Tenet's underlying treatment of bodily illness includes preservation of health, protection from harm, and removal of harmful substances. Generally, there are ten things when an imbalance or restraint can cause illness: blood, semen, urine, feces, wind, vomiting, sneezing, sleep, hunger, thirst. Generally, fasting and being spare in food and drink is prescribed for maintaining the health of the body. The health of the heart is brought about by removing wrong actions or sins.

Some Muslim women attribute symptoms of mental illnesses such as depression, anxiety, psychosis, or hallucinations to possession by jinn, supernatural beings recognized in Islamic tradition. Cultural and religious explanatory models lead them to seek spiritual remedies like ruqyah instead of psychiatric care.

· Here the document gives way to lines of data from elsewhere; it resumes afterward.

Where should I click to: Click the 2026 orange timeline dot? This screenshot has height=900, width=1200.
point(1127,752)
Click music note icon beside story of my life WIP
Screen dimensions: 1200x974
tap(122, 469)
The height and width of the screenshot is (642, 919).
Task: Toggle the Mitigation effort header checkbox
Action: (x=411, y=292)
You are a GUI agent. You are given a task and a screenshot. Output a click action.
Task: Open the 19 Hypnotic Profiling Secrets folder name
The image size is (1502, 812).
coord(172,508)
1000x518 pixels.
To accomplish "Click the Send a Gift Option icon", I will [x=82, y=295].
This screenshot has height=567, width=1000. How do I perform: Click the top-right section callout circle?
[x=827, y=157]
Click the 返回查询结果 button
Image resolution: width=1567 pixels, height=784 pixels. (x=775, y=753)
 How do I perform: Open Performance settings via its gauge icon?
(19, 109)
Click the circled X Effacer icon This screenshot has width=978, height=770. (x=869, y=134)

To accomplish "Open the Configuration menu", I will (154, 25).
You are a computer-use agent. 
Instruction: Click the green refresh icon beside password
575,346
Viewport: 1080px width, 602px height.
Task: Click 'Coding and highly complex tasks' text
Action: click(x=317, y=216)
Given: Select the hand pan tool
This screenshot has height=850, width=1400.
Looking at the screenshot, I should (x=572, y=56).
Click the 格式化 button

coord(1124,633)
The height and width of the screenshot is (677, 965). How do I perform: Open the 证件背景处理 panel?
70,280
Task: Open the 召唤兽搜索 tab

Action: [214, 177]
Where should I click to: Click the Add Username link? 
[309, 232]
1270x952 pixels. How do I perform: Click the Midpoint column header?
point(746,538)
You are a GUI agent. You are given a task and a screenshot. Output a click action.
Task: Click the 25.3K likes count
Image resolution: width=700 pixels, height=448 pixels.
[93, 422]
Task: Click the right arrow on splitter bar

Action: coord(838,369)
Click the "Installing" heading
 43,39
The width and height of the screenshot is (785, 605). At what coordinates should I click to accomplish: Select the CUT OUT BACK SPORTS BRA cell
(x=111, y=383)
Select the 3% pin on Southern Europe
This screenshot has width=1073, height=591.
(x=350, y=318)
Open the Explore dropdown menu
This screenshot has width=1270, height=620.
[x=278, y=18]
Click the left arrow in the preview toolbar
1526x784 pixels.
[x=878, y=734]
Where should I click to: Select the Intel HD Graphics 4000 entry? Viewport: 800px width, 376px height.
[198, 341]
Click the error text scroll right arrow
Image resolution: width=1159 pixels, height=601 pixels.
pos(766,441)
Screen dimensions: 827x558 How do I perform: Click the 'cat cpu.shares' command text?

A collaborative research conducted and enabled by the University of the West of Scotland, the AMINA Muslim Women’s Resource Centre Glasgow, Glasgow City Council, and the UWS-Oxfam Partnership was conceived after the director of AMINA, in 2013, reported an increase in the number of women calling the Centre’s helpline to talk about jinn, spirit possession and black magic in connection with their health and, in particular, with their mental health.

== Current directions ==
There is an effort to increase participation in and utilization of mental health services among Muslims using culturally and religiously competent empirical methods. A multi-tier approach integrating historical Islamic models and contemporary medical and psychotherapeutic techniques is advancing and disseminating. Stanford University's Muslim Mental Health Lab, headed by Dr. Rania Awaad, is beginning to tackle this gap in healthcare quality and access. Recent research has also looked specifically at grief and depression management according to Islamic teachings, with some interesting methods of dealing with these debilitating mental health problems.